New RockVillage Period Added, Made to Support Students

Photo by Angelina Logsdon

Students complete an icebreaker activity during the second weekly RockVillage advisory class. Future meetings will focus less on academics and instead, activities such as mindfulness.

Sabina Salguero, News Managing Editor

To create more time for county lessons and for teachers to build better relationships with students, RHS has introduced a new advisory period, RockVillage, which went into effect Sept. 25 and is planned to continue until the end of the school year. 

Conducted every Wednesday between second and third period classes, RockVillage will be covering a range of topics that are separate from the county’s curriculum, including MCPS surveys and drills. 

To keep teachers from losing too much instructional learning time, a new bell schedule has been made to accomodate RockVillage.

“We found that when we tried doing some of these lessons and surveys in other ways, certain classes would get impacted more than others because not all students take the same class at the same time,” Principal Billie-Jean Bensen said. “[RockVillage as its own period] helps make sure we have a consistent time in our schedule.”

Aside from using this time to include lessons not incorporated in class, RockVillage has  assigned each student group two instructional teachers, including counselors and administrators, to create stronger student-faculty bonds.
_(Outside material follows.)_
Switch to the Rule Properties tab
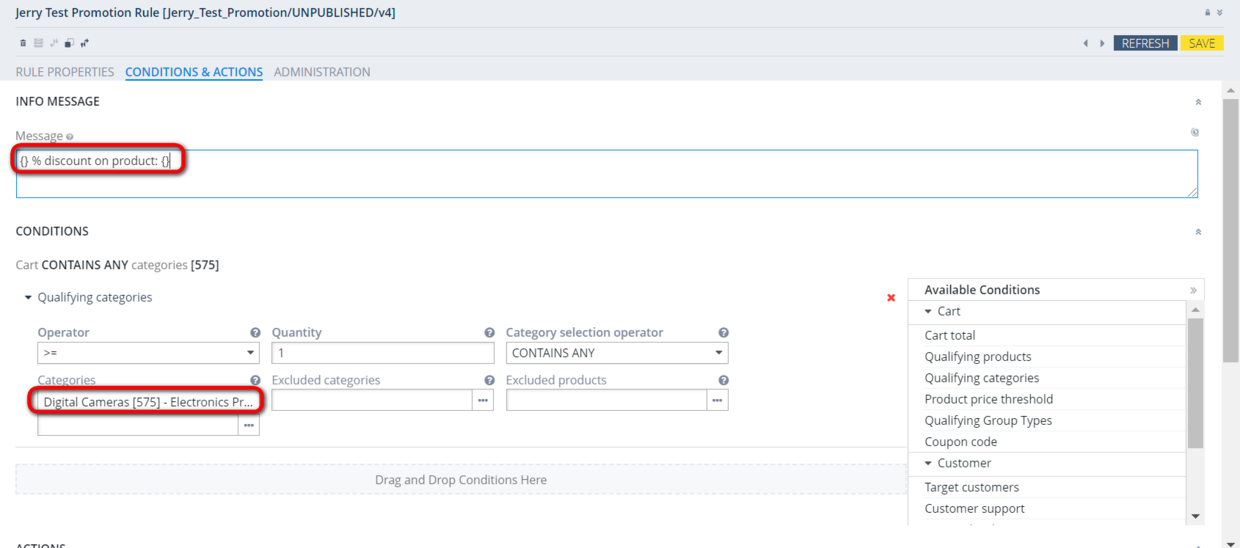 [65, 72]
“I think it’s really important that all teachers are a part of RockVillage. I like that every group will be guided by two adults and that we will have time to meet once a week to talk about issues that aren’t typically part of a curriculum,” staff development teacher Megan Pankiewicz said. “I’m hoping [RockVillage] will provide a time and a space for students to see teachers as a little more human and a little more vulnerable than they’re used to during classes.”

To ensure RockVillage does not create extra work for teachers, lesson plans have been provided on a Google Classroom by RHS, where instructors can pick which topic they want to teach. 
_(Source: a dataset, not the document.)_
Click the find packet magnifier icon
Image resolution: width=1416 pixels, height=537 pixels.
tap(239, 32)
“For the first couple lessons, teachers have been given a set lesson plan. Whether they choose to deviate from it or not is up to them,” Assistant Principal John Haas said. “It’s about building and creating lessons that will support students of all grade levels on things that will support their social and emotional learning.”

Because one of the key components of RockVillage is to focus on students’ well-being, like teaching mindfulness, there will be sessions that involve the discussion of more sensitive  subjects like suicide.

“A concern that has come up is how we can talk about really sensitive topics with students,” Pankiewicz said. “But honestly, that’s a skill we’re going to have to learn as a staff and we’ll need to continue to work on.”

Although RockVillage is its own period with lessons that are not part of the traditional county curriculum, it is not made to create extra work for students.

“[Rockvillage] is a period of time giving students an opportunity to decompress, so that there is not such a focus on academics,” Haas said. “This period of time should not be a teacher saying ‘okay, here’s an opportunity for you to do extra work,’ because that’s not the focus of it.”

While RockVillage is a new concept to most students in the building, it is something they will eventually have to adjust to.

“I personally feel that [RockVillage] will get better as time goes on,” junior Victoria Padgett said. “Right now we are all stuck in the transition phase, so it’s weird, but it’s kind of relaxing to have a little break in between class.”